VOL. 129 | NO. 36 | Friday, February 21, 2014
Brought to you by
Hobbled Grizzlies Won’t Go Down Without Fight
By Don Wade
Two years ago, Grizzlies forward Zach Randolph returned from a torn MCL in his right knee and essentially finished out the season on one leg.
In other words, Randolph walked – or hobbled – in the high tops that center Marc Gasol now wears as he plays with a brace on his left knee after returning to the court following an MCL sprain that kept him out of 23 games.
“Oh, man, you’re not 100 percent,” Randolph said. “You don’t just hop back out there and be yourself. You’re not gonna be yourself. But his 70 or 75 percent is better than a lot of guys’ 100 percent.”
Mike Conley and the Grizzlies have been fighting through injuries all season. As they opened the final 30-game stretch of the season with a win against the New York Knicks, there is hope the team is close to full strength.
(AP Photo/Lance Murphey)
It is this season’s equation: three-quarters of an All-Star or near All-Star in the case of point guard Mike Conley, who is coming back from a sprained ankle, adds up to more than 100 percent of the alternatives.
Through the Tuesday, Feb. 18, victory over New York, the Grizzlies were 30-23 and in ninth place in the Western Conference standings. Quite a feat given they had lost 102 player games to injury and that every starter has missed time.
It has been quite the introduction to NBA reality for first-year head coach Dave Joerger. In fact, he had to reach back to 2004 and his minor-league coaching days with the Dakota Wizards to find a season that was similar.
“We had 23 guys wear a uniform and five of them played from start to finish,” Joerger said. “So we had 18 different guys in and out of uniform. We had seven guys called up (to the NBA) that year, we had injuries, we had guys go overseas, and we changed our system several times throughout the course of the year.”
Which is exactly what Joerger has had to do in Memphis. As he explains it, he sort of goes into a stream of consciousness. But then that’s what it has been like, with no time to catch your breath.

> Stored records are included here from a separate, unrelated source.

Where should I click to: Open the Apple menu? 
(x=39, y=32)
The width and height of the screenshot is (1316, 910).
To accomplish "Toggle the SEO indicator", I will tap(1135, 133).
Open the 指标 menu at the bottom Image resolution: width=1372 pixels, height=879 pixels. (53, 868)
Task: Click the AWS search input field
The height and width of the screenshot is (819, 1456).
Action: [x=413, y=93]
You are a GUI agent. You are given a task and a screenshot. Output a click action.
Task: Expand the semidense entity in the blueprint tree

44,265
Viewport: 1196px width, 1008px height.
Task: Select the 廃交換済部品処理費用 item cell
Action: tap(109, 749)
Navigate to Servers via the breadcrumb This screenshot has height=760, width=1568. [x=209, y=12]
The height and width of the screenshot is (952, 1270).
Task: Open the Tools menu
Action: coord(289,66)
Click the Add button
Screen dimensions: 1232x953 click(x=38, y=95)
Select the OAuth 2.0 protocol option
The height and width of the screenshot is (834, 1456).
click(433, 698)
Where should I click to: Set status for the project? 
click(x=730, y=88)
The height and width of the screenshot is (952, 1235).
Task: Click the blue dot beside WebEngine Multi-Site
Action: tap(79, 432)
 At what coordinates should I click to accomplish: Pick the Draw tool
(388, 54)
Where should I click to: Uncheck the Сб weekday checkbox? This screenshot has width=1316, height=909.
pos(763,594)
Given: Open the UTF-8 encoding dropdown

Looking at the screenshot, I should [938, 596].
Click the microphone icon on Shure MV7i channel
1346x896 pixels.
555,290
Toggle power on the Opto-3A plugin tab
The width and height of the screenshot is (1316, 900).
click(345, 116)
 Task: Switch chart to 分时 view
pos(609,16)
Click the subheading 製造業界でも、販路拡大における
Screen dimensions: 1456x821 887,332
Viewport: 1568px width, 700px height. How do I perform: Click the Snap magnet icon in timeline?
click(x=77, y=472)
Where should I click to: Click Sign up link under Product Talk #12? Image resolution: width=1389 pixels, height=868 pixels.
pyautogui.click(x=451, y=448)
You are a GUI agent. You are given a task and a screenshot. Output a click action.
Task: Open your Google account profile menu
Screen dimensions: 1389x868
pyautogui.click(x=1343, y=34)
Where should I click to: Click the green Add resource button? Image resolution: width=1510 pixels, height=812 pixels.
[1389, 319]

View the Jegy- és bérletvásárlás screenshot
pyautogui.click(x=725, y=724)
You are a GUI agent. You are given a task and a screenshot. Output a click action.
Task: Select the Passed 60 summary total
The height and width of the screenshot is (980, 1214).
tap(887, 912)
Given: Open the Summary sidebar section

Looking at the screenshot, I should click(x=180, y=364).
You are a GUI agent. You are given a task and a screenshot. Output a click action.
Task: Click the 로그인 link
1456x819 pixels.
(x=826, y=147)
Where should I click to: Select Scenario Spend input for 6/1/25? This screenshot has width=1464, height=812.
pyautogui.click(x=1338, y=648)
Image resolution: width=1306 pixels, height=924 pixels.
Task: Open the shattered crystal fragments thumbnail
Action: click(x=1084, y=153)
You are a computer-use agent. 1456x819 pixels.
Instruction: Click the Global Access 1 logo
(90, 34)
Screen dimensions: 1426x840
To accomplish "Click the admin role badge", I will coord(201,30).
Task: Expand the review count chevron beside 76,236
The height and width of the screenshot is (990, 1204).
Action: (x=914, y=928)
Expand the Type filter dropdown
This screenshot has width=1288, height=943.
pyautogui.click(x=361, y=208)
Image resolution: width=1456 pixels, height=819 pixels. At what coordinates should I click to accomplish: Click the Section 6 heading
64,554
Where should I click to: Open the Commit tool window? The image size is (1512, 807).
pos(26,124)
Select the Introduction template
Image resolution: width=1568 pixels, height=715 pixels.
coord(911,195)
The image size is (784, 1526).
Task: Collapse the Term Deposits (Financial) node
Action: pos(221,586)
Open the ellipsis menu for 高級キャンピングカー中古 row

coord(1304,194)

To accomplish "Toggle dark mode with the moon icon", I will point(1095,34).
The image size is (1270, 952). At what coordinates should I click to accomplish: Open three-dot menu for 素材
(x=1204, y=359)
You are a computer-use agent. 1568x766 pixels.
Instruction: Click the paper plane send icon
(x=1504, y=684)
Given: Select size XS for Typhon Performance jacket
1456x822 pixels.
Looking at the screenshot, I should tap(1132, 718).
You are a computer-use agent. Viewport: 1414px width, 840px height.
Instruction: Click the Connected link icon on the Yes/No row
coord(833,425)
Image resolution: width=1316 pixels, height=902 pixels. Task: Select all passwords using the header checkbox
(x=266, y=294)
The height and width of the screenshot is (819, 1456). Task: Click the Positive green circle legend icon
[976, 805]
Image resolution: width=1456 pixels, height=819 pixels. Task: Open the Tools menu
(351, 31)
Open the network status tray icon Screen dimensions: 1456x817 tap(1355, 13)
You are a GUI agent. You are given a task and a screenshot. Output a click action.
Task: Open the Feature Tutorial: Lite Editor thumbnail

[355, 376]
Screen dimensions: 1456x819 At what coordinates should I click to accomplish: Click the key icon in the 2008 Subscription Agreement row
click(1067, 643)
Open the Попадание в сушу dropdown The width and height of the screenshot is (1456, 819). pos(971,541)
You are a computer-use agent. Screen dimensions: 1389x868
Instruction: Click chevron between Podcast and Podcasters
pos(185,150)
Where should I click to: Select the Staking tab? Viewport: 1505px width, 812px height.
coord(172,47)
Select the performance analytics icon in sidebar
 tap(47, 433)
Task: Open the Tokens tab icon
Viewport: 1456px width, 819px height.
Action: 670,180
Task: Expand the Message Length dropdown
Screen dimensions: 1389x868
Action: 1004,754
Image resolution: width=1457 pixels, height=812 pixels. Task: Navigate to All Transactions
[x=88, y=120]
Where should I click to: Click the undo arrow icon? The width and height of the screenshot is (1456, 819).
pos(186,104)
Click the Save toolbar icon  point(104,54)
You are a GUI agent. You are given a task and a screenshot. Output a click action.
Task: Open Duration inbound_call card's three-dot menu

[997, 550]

“Having to change styles, using Jon (Leuer) as a stretch four, using Zach as a five, is he playing with Kosta (Koufos) or is he playing with Marc? It’s just been one thing after the next,” Joerger said. “I don’t think a lot of our guys’ injuries are going to heal over the next 30 games. You go with whatever you can go with.”
There have been so many different lineups and combinations, plus the trade for guard Courtney Lee and signing forward James Johnson out of the NBA Development League, that even Grizzlies TV play-by-play man Pete Pranica has had to make adjustments as he tries to anticipate where players will be on the court in a given situation.
“Rather than focus on combinations, you focus on individual players and what they bring to the table,” Pranica said. “In the case of a James Johnson, he leads the league in blocked 3-point shots so you know to look for that.”
The recent All-Star break came at a great time for the Grizzlies. It gave Conley several days of rest after missing seven games with a sprained ankle. It gave Gasol time after aggravating his knee injury just before the break. And it gave veteran forward Tayshaun Prince, who turns 34 on Feb. 28, a chance to put his feet up.
“My legs feel a lot better,” Prince said, in explaining why he could play 39 minutes against the Knicks and chase after Carmelo Anthony all night. “When you get up in age, nagging injuries can last throughout the year.”
It also doesn’t help when opponents know you’re wounded.
“You can’t move as good laterally, so they attack you, push on you, bump your knee a little bit,” Randolph said. “You know how it goes.”
Conley not only has to adjust to his ankle’s limitations, but to this diminished version of Gasol.
“I’m used to him being able to go one-on-one and do a couple of different things for himself,” Conley said. “Now he wants me to score more, he wants me to be aggressive at the rim to open things up for him. There’s some tentative nature in him right now. For him to go out there with the knee injury he’s going to be worried and not as confident because of the way his knee feels.”
Guard Tony Allen has been out more than a month with a sprained wrist. When he returns, Pranica at least will know what to look for – well, within the realm of all things Tony.
“Tony’s pretty unpredictable,” Pranica said, adding with a smile, “Particularly when he’s trying to go for a layup and draw contact.”